A book full of detailed descriptions of human suffering was not likely to stay within those narrow boundaries. From the time the D.S.M.-III first took the descriptive approach, in 1980, bureaucracies like Insel’s and Hyman’s, which fund most of the mental-health research in the country, began acting as if diagnoses like schizophrenia and bipolar disorder described conditions as real as AIDS or lymphoma, encouraging, if not forcing, researchers to tie their studies to D.S.M. diagnoses. At the Food and Drug Administration, new drug applications tied to D.S.M. diagnoses were placed on a faster (or less slow) track than drugs only tied to symptoms; it was much easier to get approval for a drug targeted to a major depressive disorder than a drug targeted to, say, sadness. In school systems, a D.S.M. diagnosis was an indication that a child had a medical condition that required special services. In courtrooms, expert testimony about a defendant’s mental disorder could affect the disposition of the case. The D.S.M. had been taken, as one of its staunchest defenders put it, “too seriously.” An entire mental-health system had followed the manual down a rabbit hole and into a world that doesn’t really exist. Or, as Hyman put it—and as Insel had long agreed—the D.S.M. had locked psychiatrists in an “epistemic prison.”

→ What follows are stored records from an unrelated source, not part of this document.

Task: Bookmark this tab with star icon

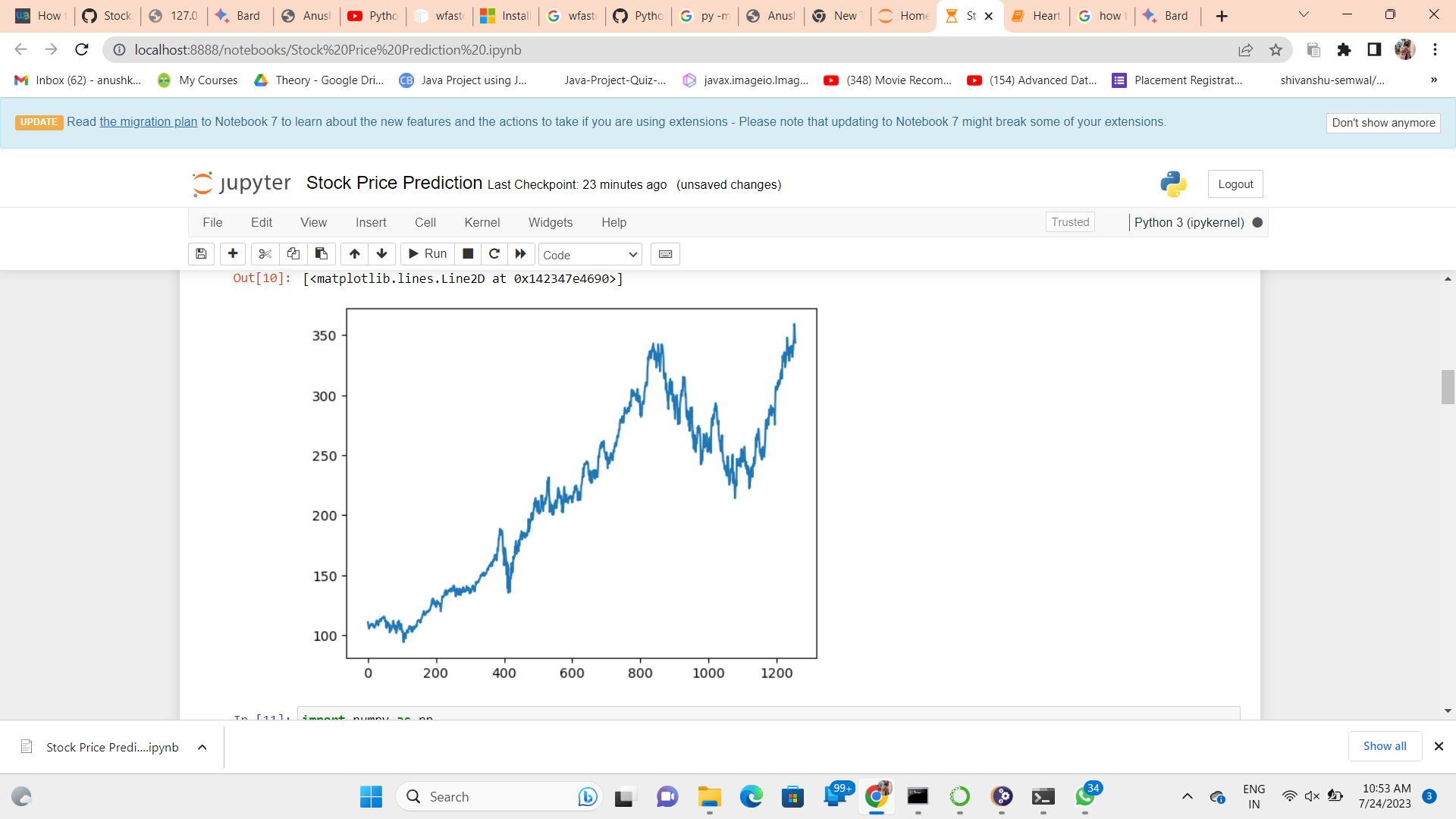Action: (1276, 50)
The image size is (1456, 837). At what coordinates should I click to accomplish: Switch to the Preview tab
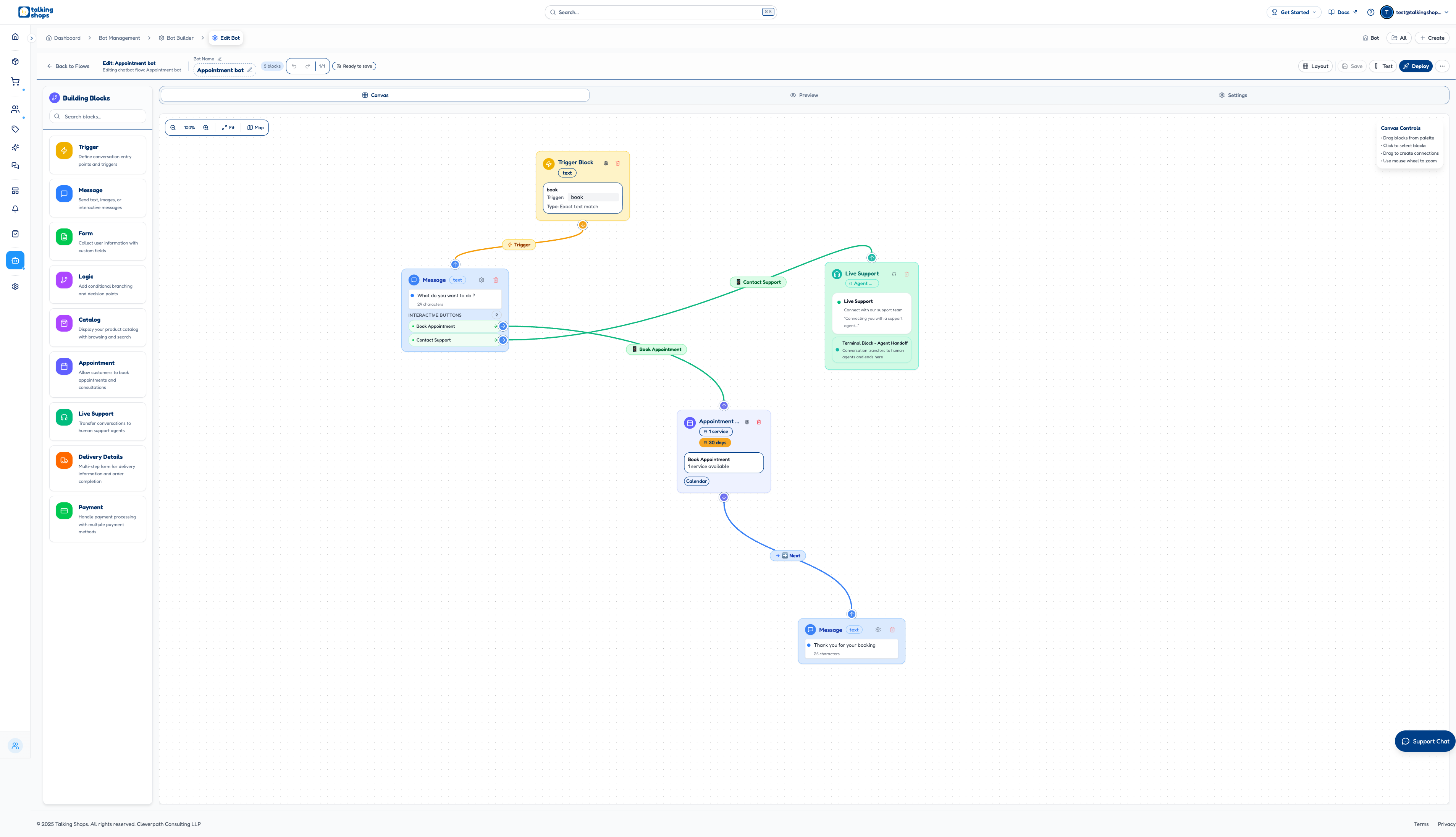click(x=805, y=95)
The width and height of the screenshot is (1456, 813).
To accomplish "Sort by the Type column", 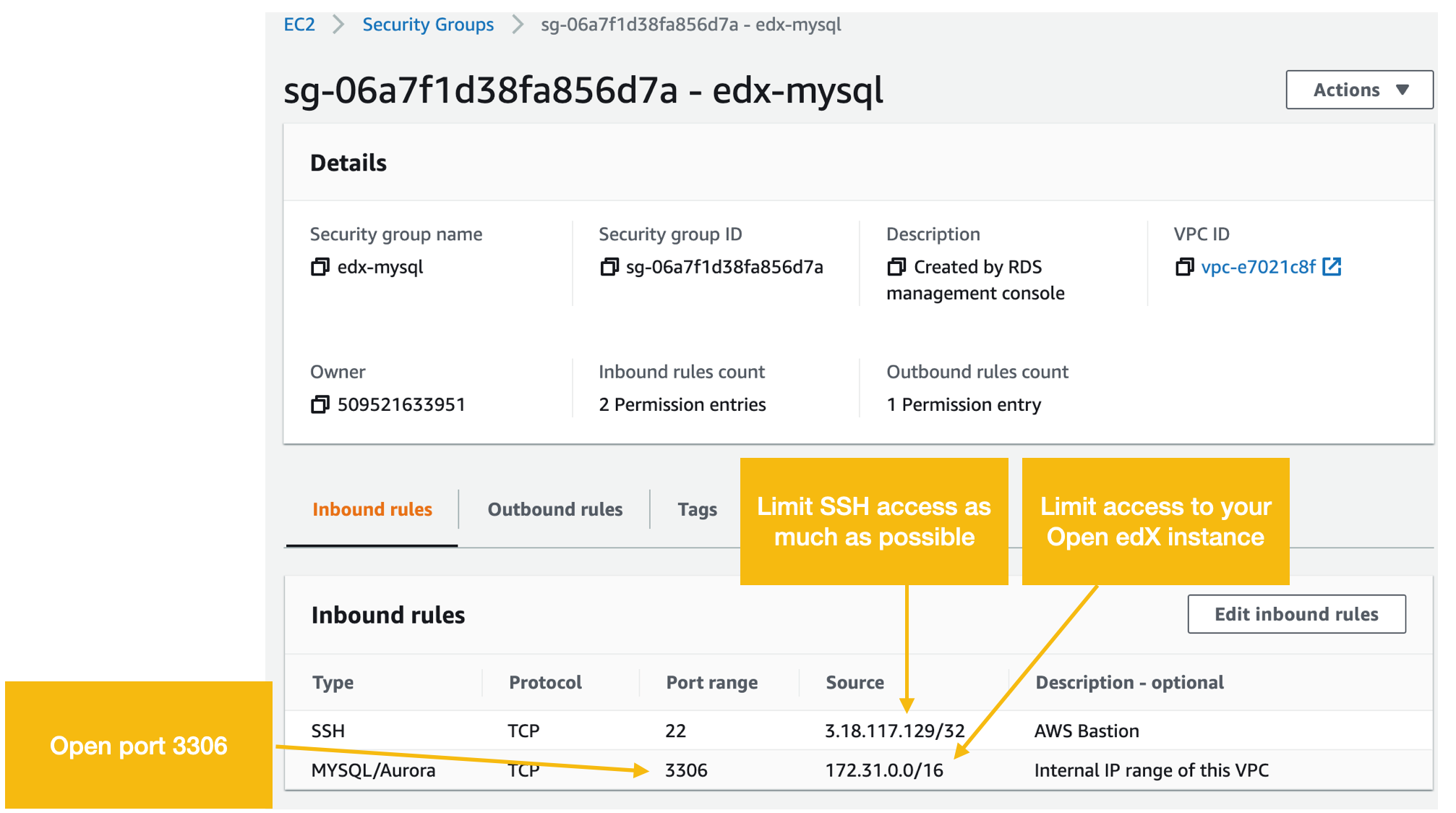I will coord(333,682).
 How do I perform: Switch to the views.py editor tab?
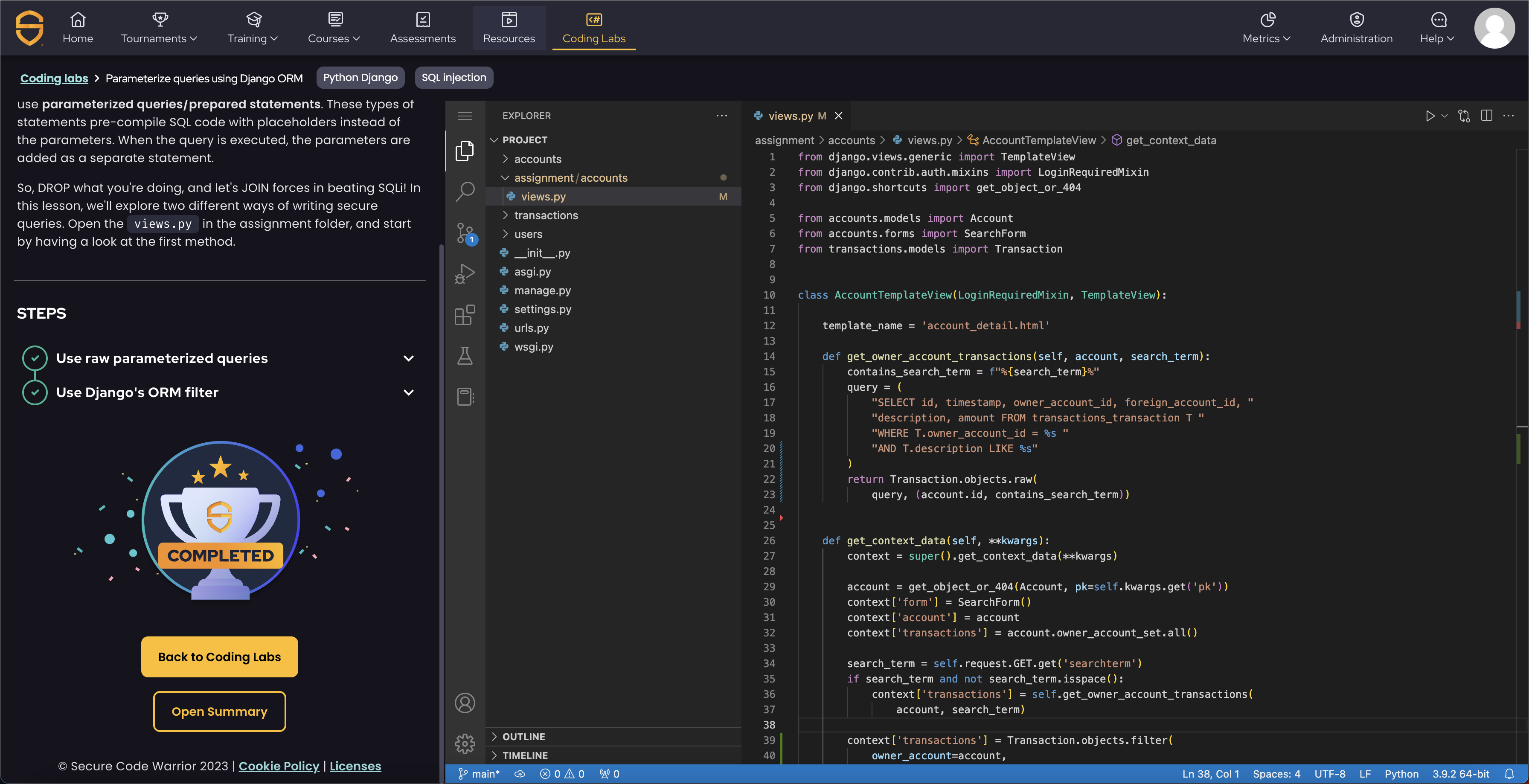pyautogui.click(x=790, y=116)
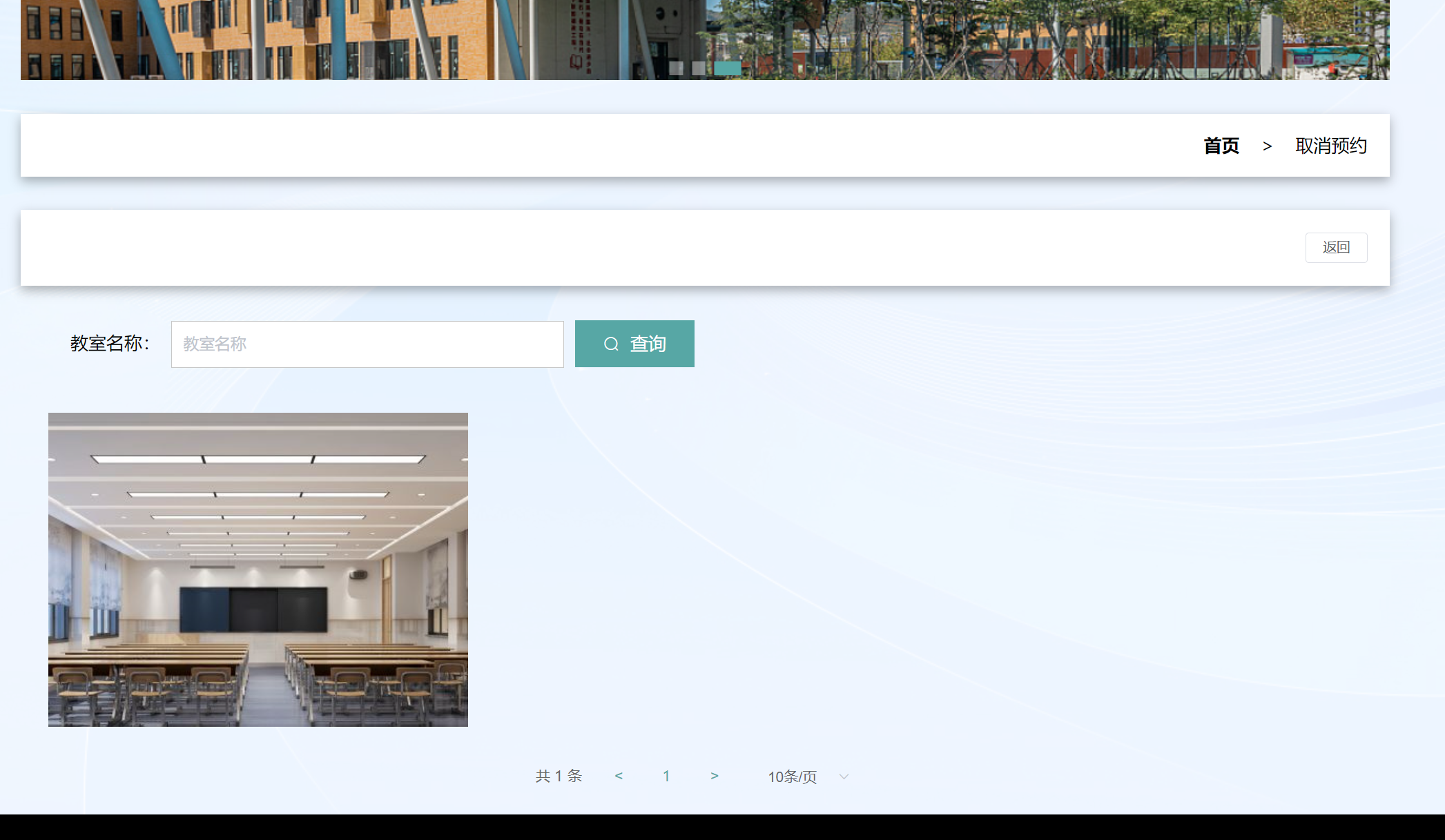The image size is (1445, 840).
Task: Open the 首页 breadcrumb link
Action: [x=1221, y=146]
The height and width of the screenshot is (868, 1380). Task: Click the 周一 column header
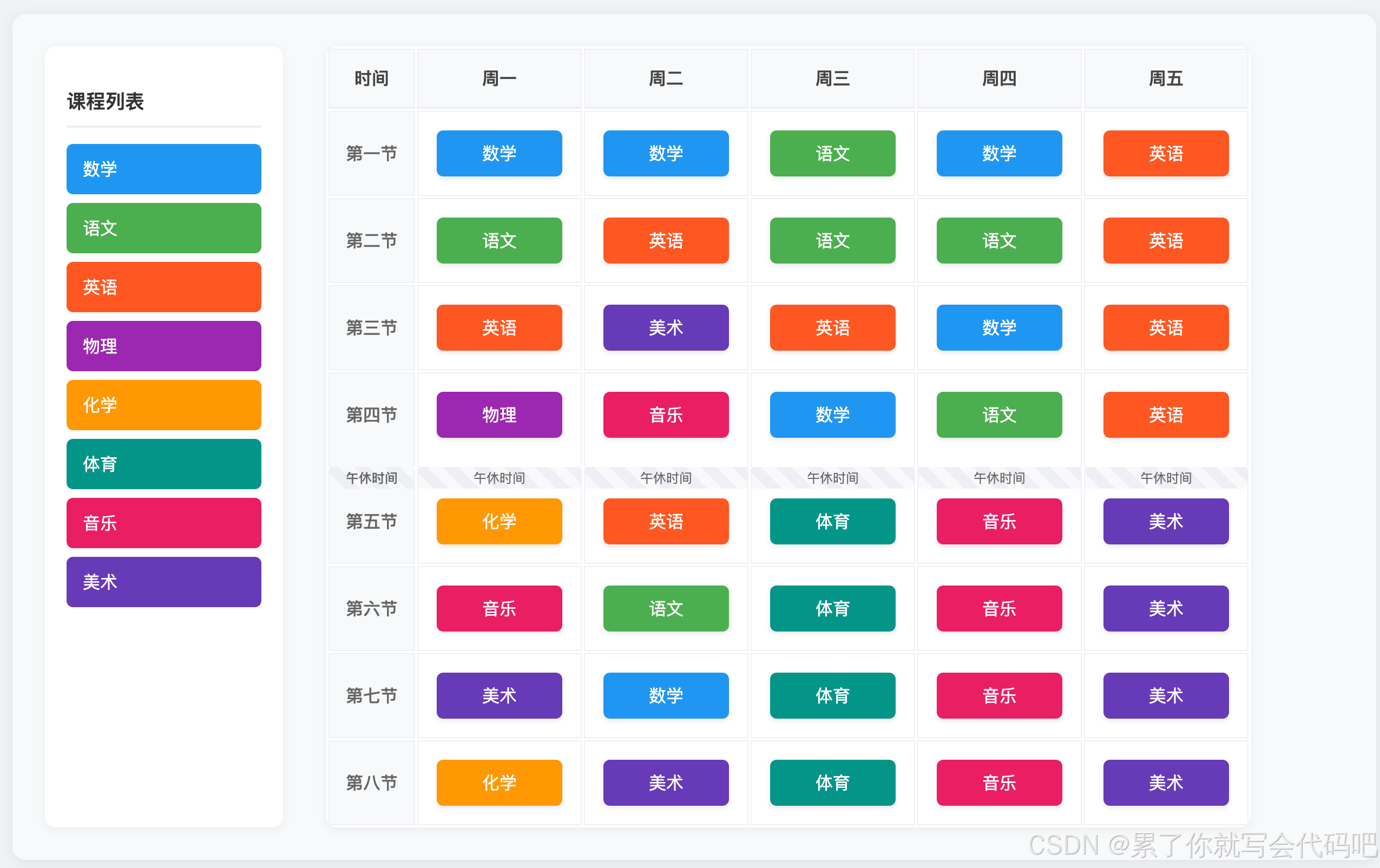coord(499,78)
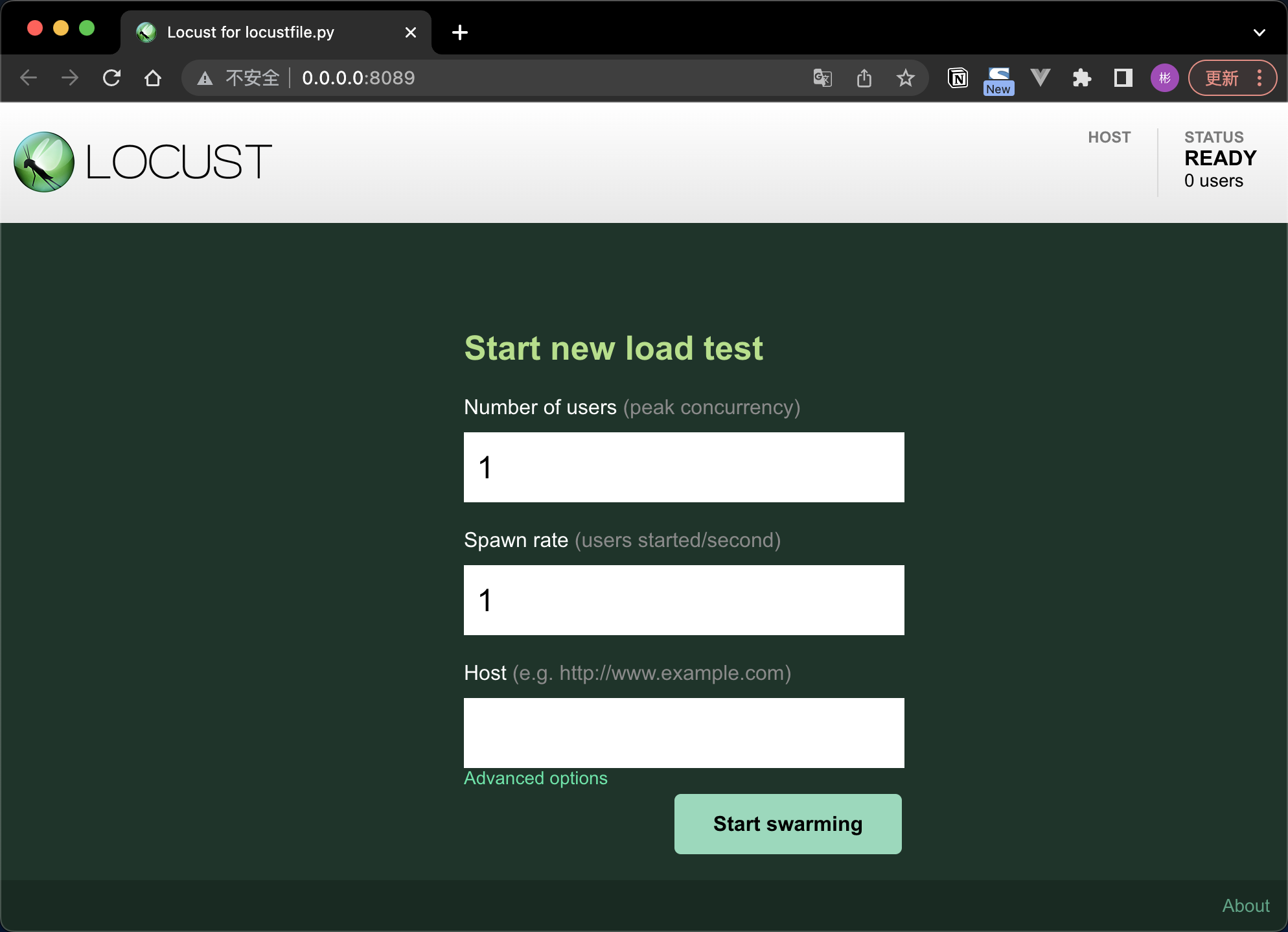Click the Number of users input field
The width and height of the screenshot is (1288, 932).
pos(684,467)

The reification of the D.S.M. might not have been more than a philosophical problem, were it not for the fact that, at least in Hyman and Insel’s view, it was beginning to hamstring research. And, indeed, the D.S.M. has frustrated scientists, who note that the most common symptoms of mental disorder—sadness and worry, for instance, or delusions and hallucinations—appear as criteria for many different diagnoses; that many patients can be diagnosed with more than one disorder; and that the few solid findings about mental illness that have emerged from genetic and neuroscience studies indicate that the D.S.M’s categories simply don’t correspond to biological reality. Looking for the neurochemistry of mental disorders that don’t necessarily exist has turned out to be as futile as using a map of the moon to get around Manhattan.
I don’t know if I am prepared to say that psychiatry is “a pseudoscience,” but it may well be that the D.S.M. is preventing psychiatry from being a more exact science. In any event, it will be very interesting to see where this campaign against the D.S.M. goes.